If your object is a matrix, name the columns (e.g. variable’s name) and name the rows (e.g. index, or dates).
For example, use commands like dim
in R, or shape
in python to print the dimension of the object to the console. Create plots even, where it makes sense.
load("Path/x.RData")
comment(x)
"This is a 5*5*5 array. The dim1 stands for.., dim2 for.. and dim3 for.."
_
, as a prefix or prefix with a temp_
.For example:
# # Define again a toy matrix:
rownames_vector <- c("2016", "2017")
TT <- length(rownames_vector)
colnames_vector <- c("Orange", "Banana")
P <- length(colnames_vector)
x <- matrix(1:4, nrow= TT, ncol= P)
colnames(x) <- colnames_vector
rownames(x) <- rownames_vector
# Now assume there is a mistake in the value of Banana - 2017
# and we need to replace it:
## Bad
# find the index and replace the value
x[ which(x[,"Banana"]== 4), "Banana"] <- 8
## Better
# find the index, tmp_index
tmp_index <- which(x[, "Banana"]== 4)
# Replace the value
x[tmp_index, "Banana"] <- 8
Or in Python:
rownames_vector = ["2016", "2017"]
TT = len(rownames_vector)
colnames_vector = ["Orange", "Banana"]
P = len(colnames_vector)
import numpy as np
import pandas as pd
x = np.arange(TT*P).reshape(TT, P)
x= pd.DataFrame(x, columns = colnames_vector, index= rownames_vector)
## Bad:
x.loc[ x.loc[x["Banana"] == 3].index.tolist(), "Banana" ] = 8
x
Orange Banana
2016 0 1
2017 2 8
## Better:
tmp= x.loc[x["Banana"] == 3].index.tolist()
x.loc[tmp, "Banana"] = 8
x
Orange Banana
2016 0 1
2017 2 8
* There is a difference between coding for research and coding for operation. This document serves as a proposal for some good common coding practice, generally, rather than operationally.↩
In R:
#' Add together two numbers.
#'
#' @param x A number.
#' @param y A number.
#' @return The sum of \code{x} and \code{y}.
#' @examples
#' add(1, 1)
#' add(10, 1)
add <- function(x, y) {
x + y
}
In Python:
import sys
import numpy
def square(x):
"""Summary or Description of the Function
Parameters, or inputs:
x (int): Description of x
Returns, our output:
int: the squared input
"""
return x**2
Set default arguments only if it is strictly obvious what the argument should be. Otherwise force the user to explicitly specify the choice.
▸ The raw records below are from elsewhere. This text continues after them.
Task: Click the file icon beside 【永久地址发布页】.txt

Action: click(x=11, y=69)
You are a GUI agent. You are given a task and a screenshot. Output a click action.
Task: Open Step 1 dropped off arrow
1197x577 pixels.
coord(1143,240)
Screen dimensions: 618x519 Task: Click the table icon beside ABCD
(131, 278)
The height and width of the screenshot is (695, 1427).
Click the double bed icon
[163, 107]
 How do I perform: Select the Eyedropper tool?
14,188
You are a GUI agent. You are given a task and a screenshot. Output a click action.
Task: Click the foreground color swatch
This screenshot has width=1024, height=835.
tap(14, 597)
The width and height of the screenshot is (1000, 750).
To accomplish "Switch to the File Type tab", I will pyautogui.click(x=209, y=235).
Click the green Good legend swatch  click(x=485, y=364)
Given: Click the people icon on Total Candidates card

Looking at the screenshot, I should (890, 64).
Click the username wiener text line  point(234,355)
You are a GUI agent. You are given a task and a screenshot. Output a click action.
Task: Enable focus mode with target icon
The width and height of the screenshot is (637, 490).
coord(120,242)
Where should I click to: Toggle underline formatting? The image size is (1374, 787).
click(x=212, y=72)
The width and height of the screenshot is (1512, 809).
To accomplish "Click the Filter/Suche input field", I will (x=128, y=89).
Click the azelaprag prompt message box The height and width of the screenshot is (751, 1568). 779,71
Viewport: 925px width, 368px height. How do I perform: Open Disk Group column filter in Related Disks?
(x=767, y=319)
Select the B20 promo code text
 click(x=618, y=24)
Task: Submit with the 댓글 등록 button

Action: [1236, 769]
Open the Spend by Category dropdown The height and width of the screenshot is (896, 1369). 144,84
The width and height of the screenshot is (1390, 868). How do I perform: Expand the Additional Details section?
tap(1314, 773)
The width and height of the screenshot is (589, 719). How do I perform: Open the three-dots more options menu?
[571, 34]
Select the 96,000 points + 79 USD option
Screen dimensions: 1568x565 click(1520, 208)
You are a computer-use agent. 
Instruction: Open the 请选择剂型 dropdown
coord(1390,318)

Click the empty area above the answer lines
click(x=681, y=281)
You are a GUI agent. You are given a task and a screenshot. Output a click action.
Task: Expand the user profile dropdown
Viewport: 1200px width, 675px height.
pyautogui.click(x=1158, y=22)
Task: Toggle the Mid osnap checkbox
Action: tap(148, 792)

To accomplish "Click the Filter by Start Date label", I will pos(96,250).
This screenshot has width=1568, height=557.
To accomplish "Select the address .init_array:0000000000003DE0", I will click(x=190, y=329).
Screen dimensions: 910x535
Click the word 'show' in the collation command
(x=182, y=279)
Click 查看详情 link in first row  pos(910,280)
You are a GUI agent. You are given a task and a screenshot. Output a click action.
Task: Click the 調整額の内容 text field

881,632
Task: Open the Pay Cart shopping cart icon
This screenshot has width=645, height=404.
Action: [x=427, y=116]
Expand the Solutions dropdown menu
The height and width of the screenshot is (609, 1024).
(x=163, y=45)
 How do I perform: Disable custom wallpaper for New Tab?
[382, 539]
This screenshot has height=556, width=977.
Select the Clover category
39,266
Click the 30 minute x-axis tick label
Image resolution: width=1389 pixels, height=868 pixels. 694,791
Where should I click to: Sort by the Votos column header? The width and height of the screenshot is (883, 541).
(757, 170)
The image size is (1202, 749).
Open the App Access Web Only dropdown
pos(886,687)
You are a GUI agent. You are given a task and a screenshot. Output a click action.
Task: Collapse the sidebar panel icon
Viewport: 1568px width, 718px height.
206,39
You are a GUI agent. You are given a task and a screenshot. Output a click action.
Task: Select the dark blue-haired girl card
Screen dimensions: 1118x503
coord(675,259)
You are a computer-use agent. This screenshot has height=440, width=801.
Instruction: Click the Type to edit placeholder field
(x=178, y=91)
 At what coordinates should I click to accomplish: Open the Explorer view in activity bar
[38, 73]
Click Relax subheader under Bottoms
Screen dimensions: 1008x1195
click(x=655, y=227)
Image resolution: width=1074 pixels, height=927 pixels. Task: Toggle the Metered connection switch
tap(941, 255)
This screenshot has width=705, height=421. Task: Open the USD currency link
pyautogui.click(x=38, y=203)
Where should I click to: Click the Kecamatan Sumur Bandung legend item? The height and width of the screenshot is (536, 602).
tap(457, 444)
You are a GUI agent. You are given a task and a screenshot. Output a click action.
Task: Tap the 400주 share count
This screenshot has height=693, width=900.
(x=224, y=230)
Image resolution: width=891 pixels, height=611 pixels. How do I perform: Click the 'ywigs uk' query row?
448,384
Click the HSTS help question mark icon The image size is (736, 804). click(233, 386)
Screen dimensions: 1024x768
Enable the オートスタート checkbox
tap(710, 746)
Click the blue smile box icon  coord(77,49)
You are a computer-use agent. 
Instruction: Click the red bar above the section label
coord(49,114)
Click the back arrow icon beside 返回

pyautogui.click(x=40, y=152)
Try to prevent situations where the user is unaware of some particular software behaviour. E.g, if the user would like to get the mean of a vector, make sure it is a vector format which is taken as an input:
In R:
x <- rnorm(10)
mean(x)
> [1] 0.6033826
mean( x - mean(x) ) # centering
> [1] 0
# Now with a matrix
x <- matrix(ncol= 2, nrow= 10)
x <- apply(x, 2, rnorm ) # fill it with random normal vectors
mean(x) # R stack the matrix and return a single number
> [1] -0.2972571
# Now after centering:
apply( x - mean(x), 2, mean) # wrong center
> [1] -0.1322593 0.1322593
# You can create a mean function which only operates on vectors
mean_vector <- function(x){
if (NCOL(x) !=1) stop ("Make sure x is a vector")
mx <- mean(x)
return(mx)
}
try(mean_vector(x))
> Error in mean_vector(x) : Make sure x is a vector
In Python:
import numpy as np
from numpy.random import randn
# generate random numbers between 0-1
x = randn(10)
print(x)
> [ 0.0241013 0.2310887 -0.15294863 -1.2512864 -0.76701965 0.1225635
> 2.13630261 0.17481843 -2.10117088 -1.25999037]
np.mean(x)
> -0.28435413887101557
np.mean( x - np.mean(x) ) # centering
# Now with a matrix
> 6.661338147750939e-17
x= np.random.normal(size= (10,2))
np.apply_along_axis(func1d= np.mean, axis = 0, arr= x)
> array([ 0.34829808, -0.32067791])
np.mean(x) # Python stack the matrix and return a single number
> 0.013810087737123828
for column in x.T:
tmpp_array = x - np.mean(x)
# Now after centering we get the wrong center:
np.apply_along_axis(func1d= np.mean, axis = 0, arr= tmpp_array)
> array([ 0.33448799, -0.33448799])
print("\n")
## You can create a mean function which only operates on vectors
def mean_vector(x):
assert x.shape[1] == 1, "Make sure x is a vector"
mx <- np.mean(x)
return mx
try:
mean_vector(x)
except:
"Make sure x is a vector"
> 'Make sure x is a vector'
Unless there is a very good reason for it, don’t create a function inside another function. It is much more complicated to understand, and to debug. DO NOT CREATE A MONSTER MOTHER FUNCTION which does everything in “one click”.